Self-discovery can be a bitch-kitty – I’m sure I really don’t need to tell people that, but I sure as hell know that there’s a certain level of commiseration out there with many of you. Because understanding why we do the things that we do is often necessary to actually making changes over the things we do, and it oftentimes can be a pain to do so. But consider it the necessary stretches before any major physical activity – sure, you can run a mile, bike 10 miles, swim a fuckload of laps… but if you don’t actually stretch your muscles and warm yourself up, you’re going to have a rough time of it, and it’s often counterproductive. It’s the same way when you try to break a habit or make a lifestyle change without really digging in and understanding stem to stern why you do something. And speaking for myself, I’ve often found that once I understand an aspect about my emotional or mental self, I no longer want to change it because it’s stopped being threatening.

 

I bring this all up, because I believe that it’s a very fundamental part of the H in HAES – That mental health is a requirement, and a major component of mental health is understanding your own self and your own motivations. Most people who have been fat all of their lives live in a world where it’s heavily stigmatized against them, and as such, it’s very difficult to make it through life without having to un-knot the ravel of resentment and self-rage in one’s head.
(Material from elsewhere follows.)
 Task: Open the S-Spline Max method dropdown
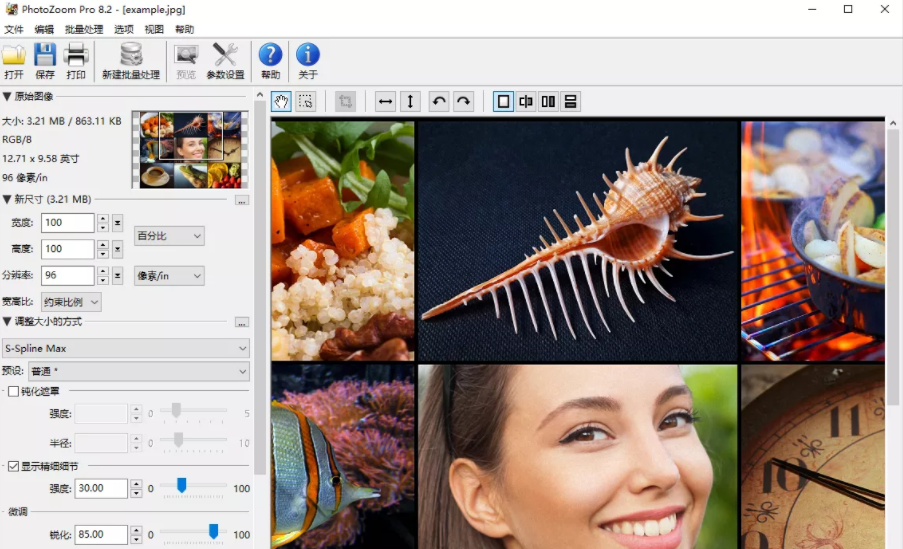click(x=126, y=348)
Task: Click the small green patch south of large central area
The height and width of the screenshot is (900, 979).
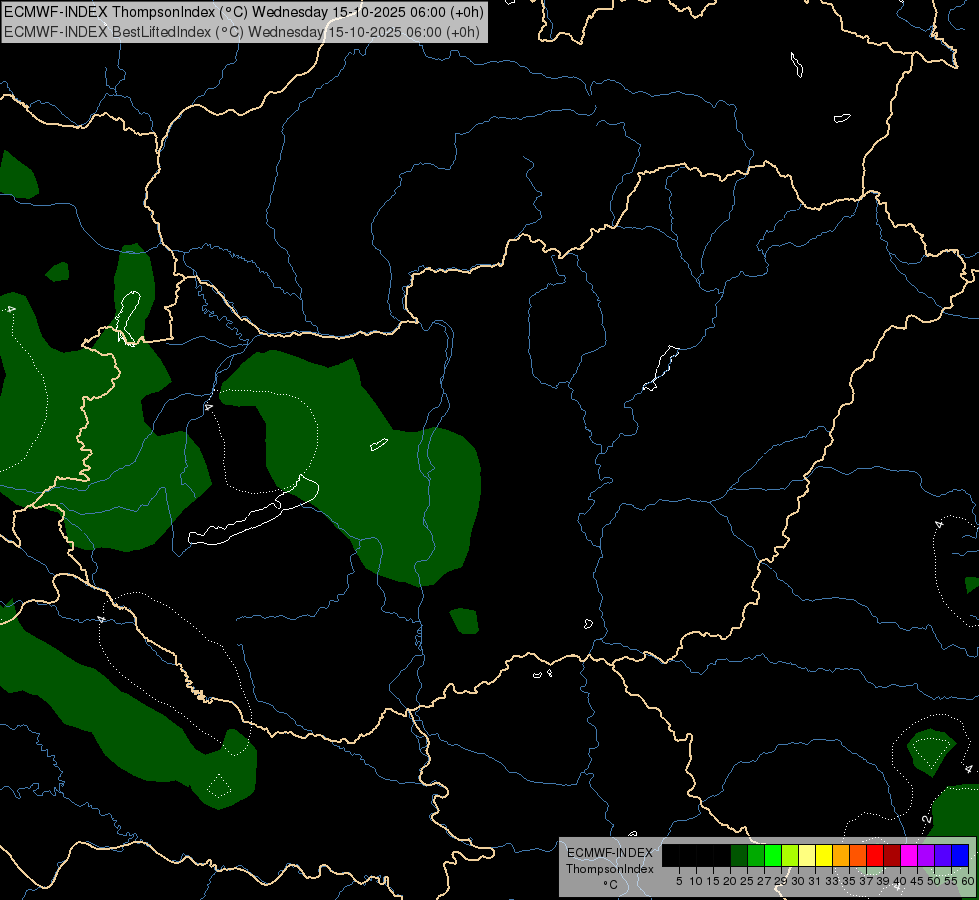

And we’re coming to a place in science where we’re finding out that it’s not the being fat that’s a problem, it’s the getting fat that is the root cause of so many of the health bogeymen out there (not all, but many).

 

(As an aside, I find it really interesting in a so-that’s-how-our-brains-work-way that I’ve seen so many people that are absolutely cognizant and accepting of the fact that living in a sterile environment is terrible for one’s immune system – that you can starve your body of the chance to learn how to defend itself, but set-point weight theory is a difficult concept to embrace… our bodies react to what they do to them, based upon evolutionary templates, and diets will trigger those responses, causing us to gain weight for the next starvation event, which popular culture and society so often tells us is the desirable choice. Lather, wince, defeat.)

 

So what does this have to do with that article? Well, everything… because while I don’t believe that everyone’s desire for weight loss is motivated by the desire for magical change in one’s life, assuming that it isn’t, or telling yourself that it isn’t – even in a little bitty part of you – is doing yourself a grave disservice. Because really, if you’re telling yourself that you want to get healthy, then that should mean checking in with every part of you to make sure you understand why, and not rush into a race for a goal. Because if I want one thing more than anything, it’s that more people in the world in general are nicer to themselves. Engage in healthy habits to be healthy – and then see where that leads you. Don’t make a goal a yardstick – make how you feel the yardstick, because isn’t that what should matter?

 

Start with your head and your heart. Because that’s where the you lives.